There is still a lot of uncertainty around 5G
At the 2020 Vision Executive Summit in Prague we were warned that there is still a lot of work to do before we can live the 5G dream.
December 6, 2017
At the 2020 Vision Executive Summit in Prague we were warned that there is still a lot of work to do before we can live the 5G dream.
In his 5G state of the industry report Gabriel Brown, Analyst at Heavy Reading, reflected on the fact that operator CEOs are very much in the expectation management phase for 5G. Brown’s assessment tallied with the downbeat tone from operators at a recent Huawei 5G event, which signifies a desire by the industry try to put the hype genie back in the bottle.

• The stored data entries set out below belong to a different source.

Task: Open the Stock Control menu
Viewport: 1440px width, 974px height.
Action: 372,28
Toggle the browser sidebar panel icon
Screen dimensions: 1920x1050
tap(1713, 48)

Brown noted this is the fourth year in a row he has spoken about 5G at this Summit. In 2014 it was all about the kind of utopian use-cases that the industry was still banging on about at MWC this year, and a year later it was flashy new enabling technologies such as SDN. Last year things started to get real, regarding standardization, and Brown reckons this year has been the most productive yet, culminating in the freezing of the first ‘early-drop’ standard for non-standalone new radio (NSA NR) next week. It even has a new logo!
But the move from the theoretical phase to the practical one has also resulted in some harsh truths hitting home. Now that we have a clearer vision of the technologies that will comprise early 5G it has become clear that, despite the very diverse performance requirements we have for 5G, at the end of the day its will be much more about boring old efficiencies than the utopian stuff everyone has been getting so excited about.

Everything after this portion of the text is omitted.